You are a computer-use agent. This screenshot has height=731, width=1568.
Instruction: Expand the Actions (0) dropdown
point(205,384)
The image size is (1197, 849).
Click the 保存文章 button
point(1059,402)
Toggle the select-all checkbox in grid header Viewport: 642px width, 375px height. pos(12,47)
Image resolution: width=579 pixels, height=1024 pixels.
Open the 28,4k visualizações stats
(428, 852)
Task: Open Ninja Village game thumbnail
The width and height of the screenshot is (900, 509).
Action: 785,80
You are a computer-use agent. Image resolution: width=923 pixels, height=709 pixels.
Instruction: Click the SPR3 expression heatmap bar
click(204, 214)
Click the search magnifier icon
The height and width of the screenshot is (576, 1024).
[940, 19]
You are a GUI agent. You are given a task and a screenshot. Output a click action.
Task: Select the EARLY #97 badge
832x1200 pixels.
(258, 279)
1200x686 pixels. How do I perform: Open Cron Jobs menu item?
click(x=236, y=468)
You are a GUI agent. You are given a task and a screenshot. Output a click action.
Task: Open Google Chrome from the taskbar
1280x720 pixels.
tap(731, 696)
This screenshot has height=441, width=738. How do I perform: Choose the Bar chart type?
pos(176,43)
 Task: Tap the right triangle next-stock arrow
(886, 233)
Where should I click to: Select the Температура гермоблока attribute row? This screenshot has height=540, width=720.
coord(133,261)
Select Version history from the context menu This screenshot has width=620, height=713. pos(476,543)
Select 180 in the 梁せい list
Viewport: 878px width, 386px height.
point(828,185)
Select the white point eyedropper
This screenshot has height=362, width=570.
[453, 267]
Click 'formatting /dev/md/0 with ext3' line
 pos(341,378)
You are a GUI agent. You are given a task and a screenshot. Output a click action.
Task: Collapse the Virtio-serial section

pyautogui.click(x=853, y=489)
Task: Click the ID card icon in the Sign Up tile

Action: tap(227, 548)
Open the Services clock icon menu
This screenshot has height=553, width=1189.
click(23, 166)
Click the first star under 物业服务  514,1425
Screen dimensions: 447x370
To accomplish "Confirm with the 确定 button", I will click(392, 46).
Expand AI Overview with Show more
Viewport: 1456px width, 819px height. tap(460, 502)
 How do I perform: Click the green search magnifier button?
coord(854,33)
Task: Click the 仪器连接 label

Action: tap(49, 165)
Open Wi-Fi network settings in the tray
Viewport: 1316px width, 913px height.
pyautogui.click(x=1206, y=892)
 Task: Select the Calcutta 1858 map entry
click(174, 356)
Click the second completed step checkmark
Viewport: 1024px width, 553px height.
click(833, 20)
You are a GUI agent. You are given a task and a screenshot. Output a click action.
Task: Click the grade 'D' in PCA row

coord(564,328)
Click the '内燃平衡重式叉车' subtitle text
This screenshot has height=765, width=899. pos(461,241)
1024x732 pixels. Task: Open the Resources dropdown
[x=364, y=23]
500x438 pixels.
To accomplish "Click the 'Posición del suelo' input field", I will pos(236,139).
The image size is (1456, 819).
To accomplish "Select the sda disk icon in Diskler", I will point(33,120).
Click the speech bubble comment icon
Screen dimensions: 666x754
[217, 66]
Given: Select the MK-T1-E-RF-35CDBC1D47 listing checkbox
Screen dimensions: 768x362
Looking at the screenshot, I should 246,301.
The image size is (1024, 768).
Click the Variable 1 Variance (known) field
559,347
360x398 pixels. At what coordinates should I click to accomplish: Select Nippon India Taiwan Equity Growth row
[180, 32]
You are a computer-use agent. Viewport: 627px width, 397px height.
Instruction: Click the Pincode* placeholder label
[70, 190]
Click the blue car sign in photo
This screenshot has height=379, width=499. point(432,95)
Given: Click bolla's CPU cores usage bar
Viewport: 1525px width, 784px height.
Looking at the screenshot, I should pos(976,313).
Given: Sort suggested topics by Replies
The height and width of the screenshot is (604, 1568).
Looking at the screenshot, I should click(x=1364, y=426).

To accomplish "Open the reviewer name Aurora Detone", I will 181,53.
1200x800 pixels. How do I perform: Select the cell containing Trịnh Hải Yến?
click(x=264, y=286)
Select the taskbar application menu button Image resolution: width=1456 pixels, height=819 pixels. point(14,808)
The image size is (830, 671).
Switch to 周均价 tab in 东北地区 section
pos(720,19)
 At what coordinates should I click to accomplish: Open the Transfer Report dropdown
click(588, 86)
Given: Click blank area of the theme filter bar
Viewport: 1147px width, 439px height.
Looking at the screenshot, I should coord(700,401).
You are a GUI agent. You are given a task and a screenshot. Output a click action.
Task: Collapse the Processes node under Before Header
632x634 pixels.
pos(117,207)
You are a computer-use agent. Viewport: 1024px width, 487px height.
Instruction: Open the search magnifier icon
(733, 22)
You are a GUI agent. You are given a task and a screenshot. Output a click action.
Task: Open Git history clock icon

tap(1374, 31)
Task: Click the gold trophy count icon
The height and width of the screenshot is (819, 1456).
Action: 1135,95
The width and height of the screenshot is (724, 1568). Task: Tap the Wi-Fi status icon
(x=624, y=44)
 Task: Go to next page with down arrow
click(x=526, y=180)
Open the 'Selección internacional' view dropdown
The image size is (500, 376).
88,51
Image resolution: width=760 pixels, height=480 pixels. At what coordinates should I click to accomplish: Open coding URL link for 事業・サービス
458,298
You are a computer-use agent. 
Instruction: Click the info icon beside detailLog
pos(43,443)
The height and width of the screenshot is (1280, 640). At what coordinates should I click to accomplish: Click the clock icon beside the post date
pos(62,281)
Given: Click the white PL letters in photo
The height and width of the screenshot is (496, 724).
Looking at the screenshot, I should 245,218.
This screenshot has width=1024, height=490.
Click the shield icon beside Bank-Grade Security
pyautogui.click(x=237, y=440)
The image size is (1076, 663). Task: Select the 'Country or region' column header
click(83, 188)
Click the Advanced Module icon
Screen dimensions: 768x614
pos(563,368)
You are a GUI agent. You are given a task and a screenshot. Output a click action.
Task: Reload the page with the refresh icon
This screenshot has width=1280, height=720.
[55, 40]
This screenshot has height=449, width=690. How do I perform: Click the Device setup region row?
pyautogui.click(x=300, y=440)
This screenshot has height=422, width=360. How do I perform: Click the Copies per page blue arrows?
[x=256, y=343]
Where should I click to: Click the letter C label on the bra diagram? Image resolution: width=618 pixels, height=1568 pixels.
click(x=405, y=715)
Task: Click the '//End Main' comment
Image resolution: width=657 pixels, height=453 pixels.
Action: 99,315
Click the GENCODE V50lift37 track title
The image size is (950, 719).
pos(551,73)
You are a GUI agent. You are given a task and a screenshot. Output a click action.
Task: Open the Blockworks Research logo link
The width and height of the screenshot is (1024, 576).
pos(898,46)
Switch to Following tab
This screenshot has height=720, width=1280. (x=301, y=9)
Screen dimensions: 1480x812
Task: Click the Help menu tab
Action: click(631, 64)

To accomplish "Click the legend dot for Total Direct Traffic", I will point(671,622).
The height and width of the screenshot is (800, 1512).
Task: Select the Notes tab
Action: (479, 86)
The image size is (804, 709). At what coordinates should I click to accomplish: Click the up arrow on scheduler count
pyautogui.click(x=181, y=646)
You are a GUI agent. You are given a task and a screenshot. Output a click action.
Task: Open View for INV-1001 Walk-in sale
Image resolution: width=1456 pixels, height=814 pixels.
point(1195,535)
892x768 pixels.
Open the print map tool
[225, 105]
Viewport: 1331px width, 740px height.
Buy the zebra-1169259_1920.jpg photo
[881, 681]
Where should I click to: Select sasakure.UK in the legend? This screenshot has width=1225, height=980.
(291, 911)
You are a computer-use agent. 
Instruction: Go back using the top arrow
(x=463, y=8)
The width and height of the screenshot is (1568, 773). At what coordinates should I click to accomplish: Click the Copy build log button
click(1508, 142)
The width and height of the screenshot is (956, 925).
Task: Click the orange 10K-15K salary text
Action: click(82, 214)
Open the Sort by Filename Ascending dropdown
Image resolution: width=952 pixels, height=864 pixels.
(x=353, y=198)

- WORK INSTRUCTION -
Copy all lines of the listing above that contain the string "checkbox".

- RESULT OF THE EXERCISE -
Toggle the select-all checkbox in grid header Viewport: 642px width, 375px height. pos(12,47)
Given: Select the MK-T1-E-RF-35CDBC1D47 listing checkbox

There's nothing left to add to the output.